▸ TASKS TO PERFORM
(a) From the text on St. James's park, could you reproduce the part beginning at the words "St. James's park, the" and ending after "heart of a city.", substituting "Birdcage Walk" for "Bird-cage walk"?
(b) Does the passage about St. James's park support each of the following statements? Answer yes or no for each, quoting the words of the passage that decide it.
(i) The Mall is planted with trees.
(ii) Admission to the enclosed portion of St. James's park during the 1814 jubilee was free.
(iii) The mimic sea-fight was held on the canal in St. James's park.

▸ PROVIDED TEXT
▬▬▬▬▬▬

St. James's park, the smallest of the London parks, is certainly the prettiest. It is bounded on the east by the parade at the back of the Horse Guards (p. 353), and at its western extremity is the new palace, recently converted into a royal residence by her present majesty. On the southern and northern sides are the Bird-cage walk and the Mall, the latter a fine avenue, planted with trees. An iron railing separates the Green park from St. James's. Hemmed in, as St. James's park is, by buildings on every side, the sheet of water, shrubbery, and trees, afford in summer very fine contrasts a delightful landscape in the heart of a city.

In 1814, St. James's, the Green park, and Hyde park were made the scene of rejoicings and illuminations-a grand jubilee being held in commemoration of various events, the close of the war, the centenary of the accession of the house of Brunswick, the anniversary of the battle of the Nile, &c. On this occasion half-a-guinea was charged for admission into the enclosed portion of St. James's park; it had all the appearance of Vauxhall on a full night. The Green park and Hyde park were thrown open to the people. The amusements consisted of a mimic sea-fight on the piece of water called the Serpentine, in Hyde park; boat-races on the canal in St. James's (the park had not then been metamorphosed by Mr. Nash), with booths. bridges, a pagoda, a fortress which was to be turned into a temple of Concord, fireworks, illuminations, a balloon ascent, &c. The pagoda was accidently burnt in the course of the night, but this would rather have heightened instead of marring the enjoyment of the people, had it not been for the deaths of two persons by the fire. In Hyde park the booths, shows, gaming-tables, printing-presses, &c., remained for upward of a week afterward, nor would the owners abandon the fair, till turned out by the magistrates and police.

▬▬▬▬▬▬

▸ SOURCE EXCERPT
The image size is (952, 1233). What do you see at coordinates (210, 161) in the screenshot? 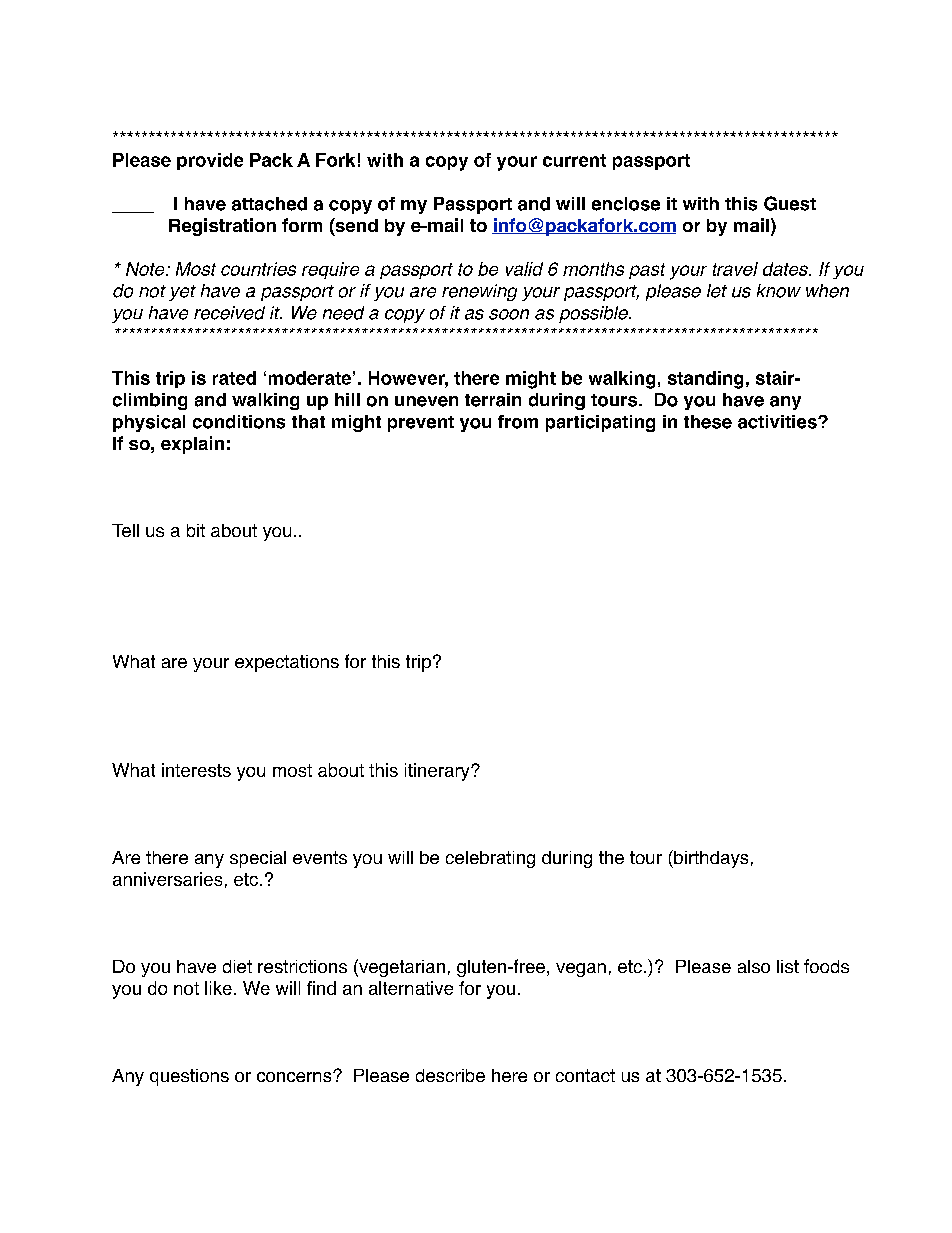
I see `provide` at bounding box center [210, 161].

▬▬▬▬▬▬

▸ SOLUTIONS TO THE EXERCISE
(a)
St. James's park, the smallest of the London parks, is certainly the prettiest. It is bounded on the east by the parade at the back of the Horse Guards (p. 353), and at its western extremity is the new palace, recently converted into a royal residence by her present majesty. On the southern and northern sides are the Birdcage Walk and the Mall, the latter a fine avenue, planted with trees. An iron railing separates the Green park from St. James's. Hemmed in, as St. James's park is, by buildings on every side, the sheet of water, shrubbery, and trees, afford in summer very fine contrasts a delightful landscape in the heart of a city.

(b)
(i) Yes: "the Mall, the latter a fine avenue, planted with trees"
(ii) No: "half-a-guinea was charged for admission into the enclosed portion of St. James's park"
(iii) No: "a mimic sea-fight on the piece of water called the Serpentine, in Hyde park"